**WHAT THIS TASK INVOLVES**
Excluding pictures, reproduce word for word the lines from the one containing "Instruction: Click 詳細確認 for 国宝 上 青春篇" through the end of the material below.

**DATASET EXTRACT**

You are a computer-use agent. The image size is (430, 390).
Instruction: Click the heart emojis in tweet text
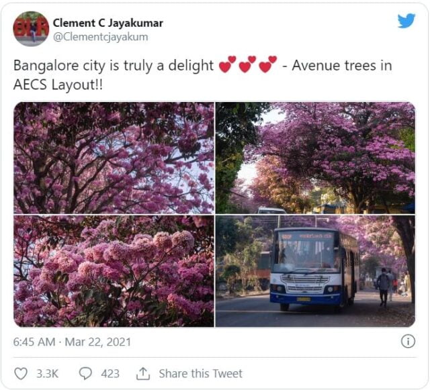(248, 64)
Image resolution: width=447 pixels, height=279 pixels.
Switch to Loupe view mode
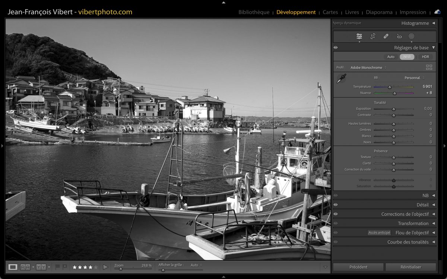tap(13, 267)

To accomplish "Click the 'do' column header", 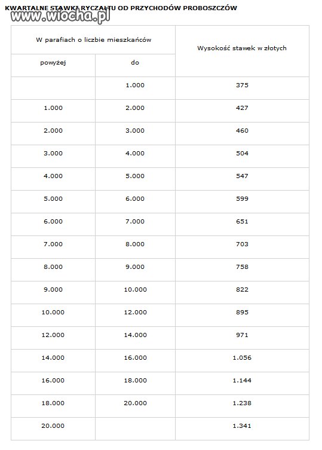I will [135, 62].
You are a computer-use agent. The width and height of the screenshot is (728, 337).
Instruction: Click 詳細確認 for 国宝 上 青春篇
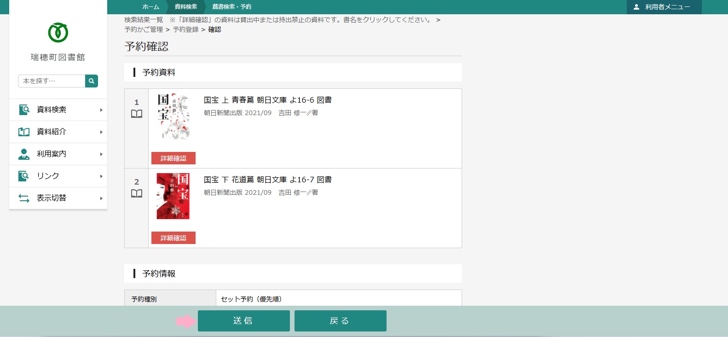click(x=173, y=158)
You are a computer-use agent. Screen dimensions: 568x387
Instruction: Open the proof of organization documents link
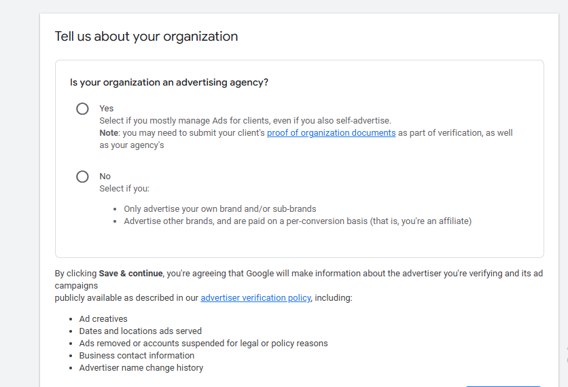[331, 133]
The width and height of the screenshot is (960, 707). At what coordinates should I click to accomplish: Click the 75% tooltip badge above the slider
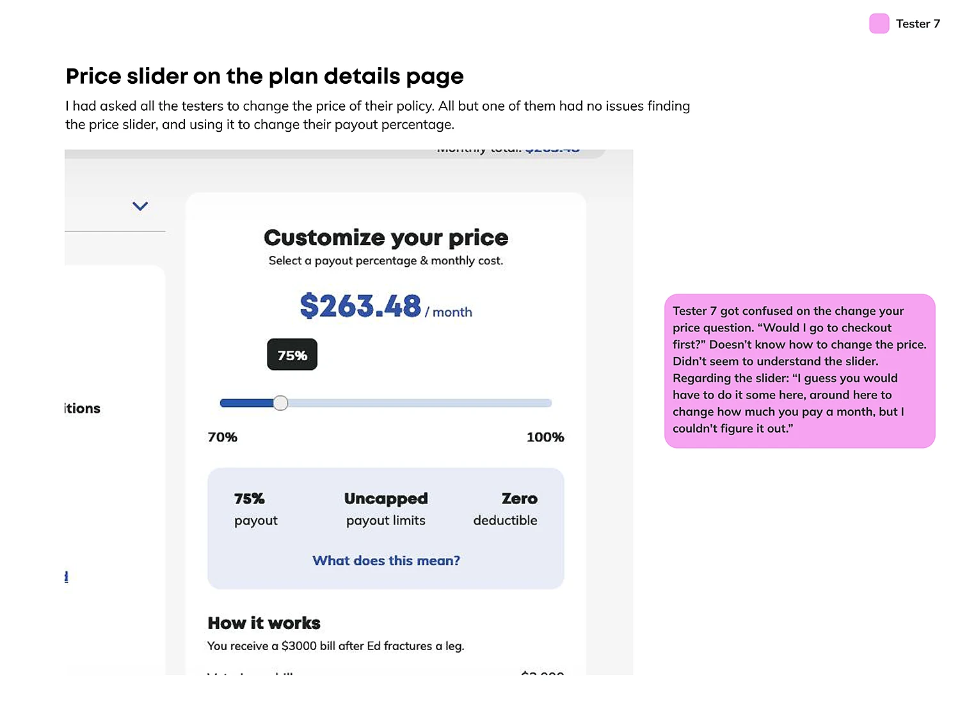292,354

**EXERCISE OUTPUT**
Instruction: Click 詳細確認 for 国宝 上 青春篇
click(x=173, y=158)
You are a computer-use agent. Screen dimensions: 568x387
Instruction: Open the proof of organization documents link
[331, 133]
The width and height of the screenshot is (960, 707). At what coordinates should I click to accomplish: Click the 75% tooltip badge above the slider
292,354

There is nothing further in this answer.